◆ Document text ◆
=-=-=-=-=
By Kevin McCormally, Chief Content Officer
| January 2017
When you turn 65, the IRS offers a gift in the form of a bigger standard deduction. For 2016 returns, for example, a single 64-year-old gets a standard deduction of $6,300 (it will be $6,350 for 2017). A 65-year-old gets $7,850 in 2016 (and $7,900 in 2017).
The extra $1,550 will make it more likely you’ll take the standard deduction rather than itemizing and, if you do, the additional amount will save you almost $400 if you’re in the 25% bracket. Couples in which one or both spouses are age 65 or older also get bigger standard deductions than younger taxpayers. When both husband and wife are 65 or order, for example, the standard deduction on 2016 joint returns is $15,100 (and $100 more for 2017). Be sure to take advantage of your age.
Until 2017, taxpayers age 65 and older get a break when it comes to deducting medical expenses. Those who itemize on 2016 returns get a money-saving deduction to the extent their medical bills exceed 7.5% of adjusted gross income. For younger taxpayers, the AGI threshold is 10%. If you’re married, only one spouse needs to be 65 to use the 7.5% threshold. For 2017 returns, the 10% threshold will apply to all taxpayers.
=-=-=-=-=
◆ Recorded information ◆
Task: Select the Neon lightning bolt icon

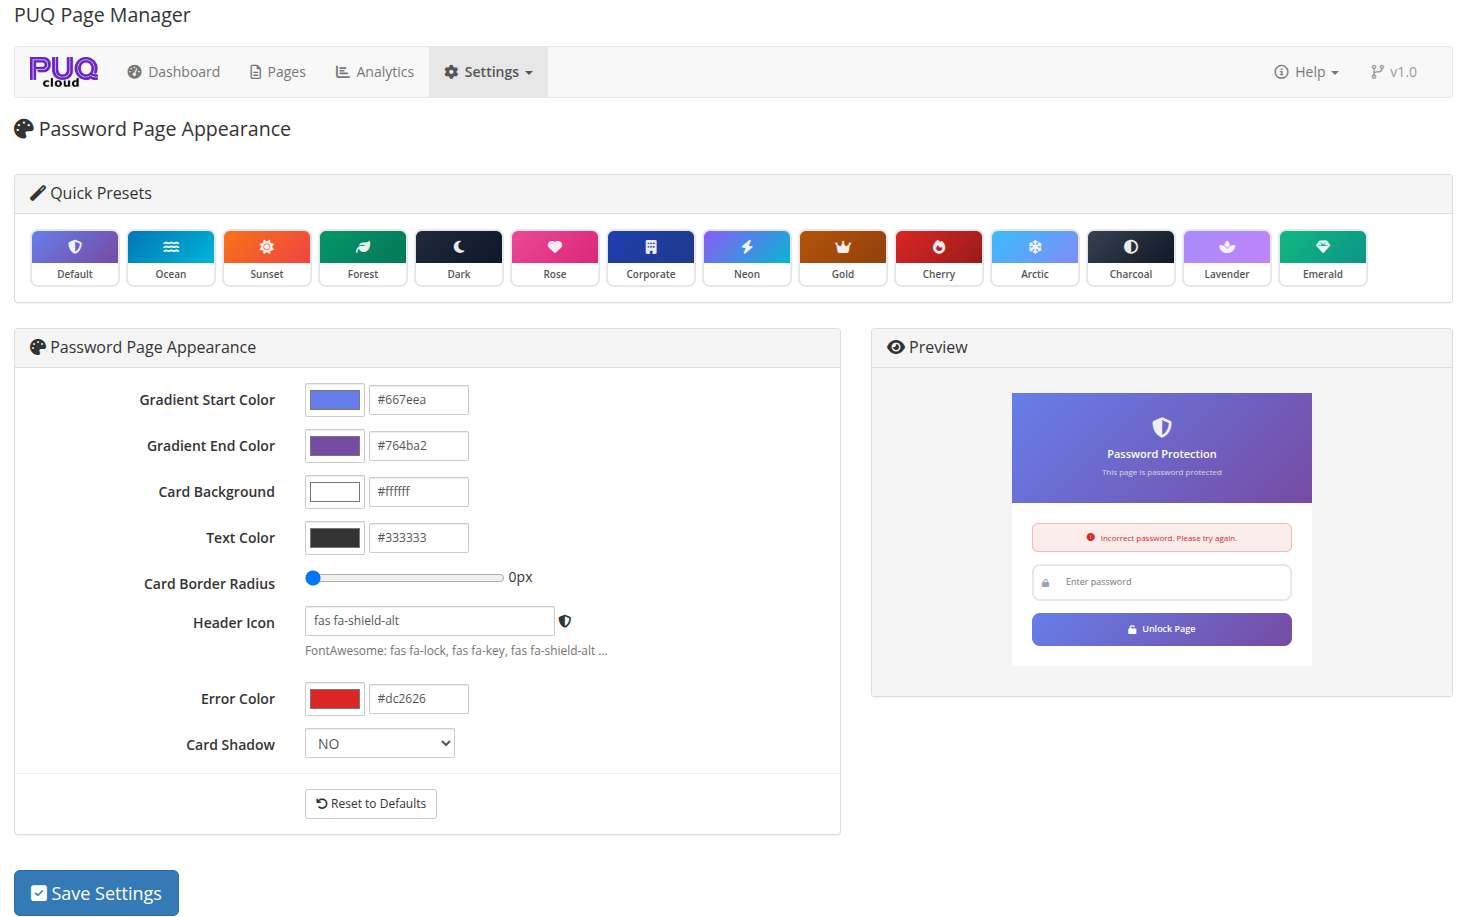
=-=-=-=-=
◆ Work item A ◆
Transcribe the senior tax article word for word between "Until 2017, taxpayers" and "to all taxpayers.", inclusive.
◆ Work item B ◆
Answer these from the senior tax article:
(i) What standard deduction does a 65-year-old get in 2016?
(ii) About how much does the extra amount save someone in the 25% bracket?
(iii) What AGI threshold applies to younger taxpayers deducting medical expenses?
Please rely only on the senior tax article, not the listing.

◆ Answer area A ◆
Until 2017, taxpayers age 65 and older get a break when it comes to deducting medical expenses. Those who itemize on 2016 returns get a money-saving deduction to the extent their medical bills exceed 7.5% of adjusted gross income. For younger taxpayers, the AGI threshold is 10%. If you’re married, only one spouse needs to be 65 to use the 7.5% threshold. For 2017 returns, the 10% threshold will apply to all taxpayers.

◆ Answer area B ◆
(i) $7,850
(ii) Almost $400
(iii) 10%